Dataset ▸
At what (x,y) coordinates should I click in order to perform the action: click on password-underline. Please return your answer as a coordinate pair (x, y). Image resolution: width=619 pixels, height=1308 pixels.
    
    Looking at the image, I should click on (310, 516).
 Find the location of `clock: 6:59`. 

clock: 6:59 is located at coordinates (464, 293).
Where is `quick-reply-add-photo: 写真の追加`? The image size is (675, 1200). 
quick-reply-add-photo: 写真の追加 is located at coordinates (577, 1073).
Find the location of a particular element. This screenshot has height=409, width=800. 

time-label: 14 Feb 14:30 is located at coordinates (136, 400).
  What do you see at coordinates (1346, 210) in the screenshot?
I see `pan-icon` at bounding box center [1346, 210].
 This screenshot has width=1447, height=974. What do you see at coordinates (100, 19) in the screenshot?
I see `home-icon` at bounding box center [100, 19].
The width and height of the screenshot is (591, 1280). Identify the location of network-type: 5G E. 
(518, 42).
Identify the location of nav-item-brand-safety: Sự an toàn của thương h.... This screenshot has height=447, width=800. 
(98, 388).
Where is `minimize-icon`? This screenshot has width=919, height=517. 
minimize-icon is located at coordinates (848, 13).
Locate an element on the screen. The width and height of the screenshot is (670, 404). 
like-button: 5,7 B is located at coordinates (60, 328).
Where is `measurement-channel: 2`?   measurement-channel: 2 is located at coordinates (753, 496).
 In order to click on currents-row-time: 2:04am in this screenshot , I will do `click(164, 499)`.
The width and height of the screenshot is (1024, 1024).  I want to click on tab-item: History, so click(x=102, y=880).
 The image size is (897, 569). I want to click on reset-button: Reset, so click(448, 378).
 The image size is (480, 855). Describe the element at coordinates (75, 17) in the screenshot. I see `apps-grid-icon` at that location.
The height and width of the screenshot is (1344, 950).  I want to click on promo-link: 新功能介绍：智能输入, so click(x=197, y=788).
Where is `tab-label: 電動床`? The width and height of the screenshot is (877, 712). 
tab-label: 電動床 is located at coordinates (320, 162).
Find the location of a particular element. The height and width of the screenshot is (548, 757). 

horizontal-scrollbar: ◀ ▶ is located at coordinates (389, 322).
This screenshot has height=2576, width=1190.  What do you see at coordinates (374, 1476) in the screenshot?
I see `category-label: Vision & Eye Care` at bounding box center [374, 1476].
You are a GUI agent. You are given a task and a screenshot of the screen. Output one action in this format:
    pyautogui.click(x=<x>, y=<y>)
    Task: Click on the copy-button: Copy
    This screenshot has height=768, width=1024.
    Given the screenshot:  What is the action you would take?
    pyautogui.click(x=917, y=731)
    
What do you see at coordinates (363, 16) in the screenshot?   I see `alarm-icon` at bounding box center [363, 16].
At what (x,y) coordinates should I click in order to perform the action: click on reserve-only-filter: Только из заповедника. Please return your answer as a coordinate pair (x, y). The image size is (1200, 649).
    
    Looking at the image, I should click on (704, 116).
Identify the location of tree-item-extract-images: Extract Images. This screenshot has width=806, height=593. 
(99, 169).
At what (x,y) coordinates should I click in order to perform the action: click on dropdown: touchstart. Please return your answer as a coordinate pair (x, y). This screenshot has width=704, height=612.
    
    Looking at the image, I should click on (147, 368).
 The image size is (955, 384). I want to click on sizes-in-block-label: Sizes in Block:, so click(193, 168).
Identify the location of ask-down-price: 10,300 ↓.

Work order ▸ Please reproduce all of the items above word for word, keeping every line unchanged.

Output of the exercise ▸
At what (x,y) coordinates should I click in order to perform the action: click on password-underline. Please return your answer as a coordinate pair (x, y). Image resolution: width=619 pixels, height=1308 pixels.
    
    Looking at the image, I should click on (310, 516).
 Find the location of `clock: 6:59`. 

clock: 6:59 is located at coordinates (464, 293).
Where is `quick-reply-add-photo: 写真の追加`? The image size is (675, 1200). 
quick-reply-add-photo: 写真の追加 is located at coordinates (577, 1073).
Find the location of a particular element. This screenshot has height=409, width=800. 

time-label: 14 Feb 14:30 is located at coordinates (136, 400).
  What do you see at coordinates (1346, 210) in the screenshot?
I see `pan-icon` at bounding box center [1346, 210].
 This screenshot has width=1447, height=974. What do you see at coordinates (100, 19) in the screenshot?
I see `home-icon` at bounding box center [100, 19].
The width and height of the screenshot is (591, 1280). Identify the location of network-type: 5G E. 
(518, 42).
Identify the location of nav-item-brand-safety: Sự an toàn của thương h.... This screenshot has height=447, width=800. 
(98, 388).
Where is `minimize-icon`? This screenshot has width=919, height=517. 
minimize-icon is located at coordinates (848, 13).
Locate an element on the screen. The width and height of the screenshot is (670, 404). 
like-button: 5,7 B is located at coordinates (60, 328).
Where is `measurement-channel: 2`?   measurement-channel: 2 is located at coordinates (753, 496).
 In order to click on currents-row-time: 2:04am in this screenshot , I will do `click(164, 499)`.
The width and height of the screenshot is (1024, 1024).  I want to click on tab-item: History, so click(x=102, y=880).
 The image size is (897, 569). I want to click on reset-button: Reset, so click(448, 378).
 The image size is (480, 855). Describe the element at coordinates (75, 17) in the screenshot. I see `apps-grid-icon` at that location.
The height and width of the screenshot is (1344, 950).  I want to click on promo-link: 新功能介绍：智能输入, so click(x=197, y=788).
Where is `tab-label: 電動床`? The width and height of the screenshot is (877, 712). 
tab-label: 電動床 is located at coordinates (320, 162).
Find the location of a particular element. The height and width of the screenshot is (548, 757). 

horizontal-scrollbar: ◀ ▶ is located at coordinates (389, 322).
This screenshot has height=2576, width=1190.  What do you see at coordinates (374, 1476) in the screenshot?
I see `category-label: Vision & Eye Care` at bounding box center [374, 1476].
You are a GUI agent. You are given a task and a screenshot of the screen. Output one action in this format:
    pyautogui.click(x=<x>, y=<y>)
    Task: Click on the copy-button: Copy
    This screenshot has height=768, width=1024.
    Given the screenshot:  What is the action you would take?
    pyautogui.click(x=917, y=731)
    
What do you see at coordinates (363, 16) in the screenshot?   I see `alarm-icon` at bounding box center [363, 16].
At what (x,y) coordinates should I click in order to perform the action: click on reserve-only-filter: Только из заповедника. Please return your answer as a coordinate pair (x, y). The image size is (1200, 649).
    
    Looking at the image, I should click on (704, 116).
Identify the location of tree-item-extract-images: Extract Images. This screenshot has width=806, height=593. 
(99, 169).
At what (x,y) coordinates should I click in order to perform the action: click on dropdown: touchstart. Please return your answer as a coordinate pair (x, y). This screenshot has width=704, height=612.
    
    Looking at the image, I should click on (147, 368).
 The image size is (955, 384). I want to click on sizes-in-block-label: Sizes in Block:, so click(193, 168).
Identify the location of ask-down-price: 10,300 ↓.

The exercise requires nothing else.